**What the task requires**
Exactly as given, restate each record that follows.

┌────────

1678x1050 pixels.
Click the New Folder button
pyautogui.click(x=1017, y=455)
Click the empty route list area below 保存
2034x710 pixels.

└────────

**Answer to the exercise**
1678x1050 pixels.
Click the New Folder button
pyautogui.click(x=1017, y=455)
Click the empty route list area below 保存
2034x710 pixels.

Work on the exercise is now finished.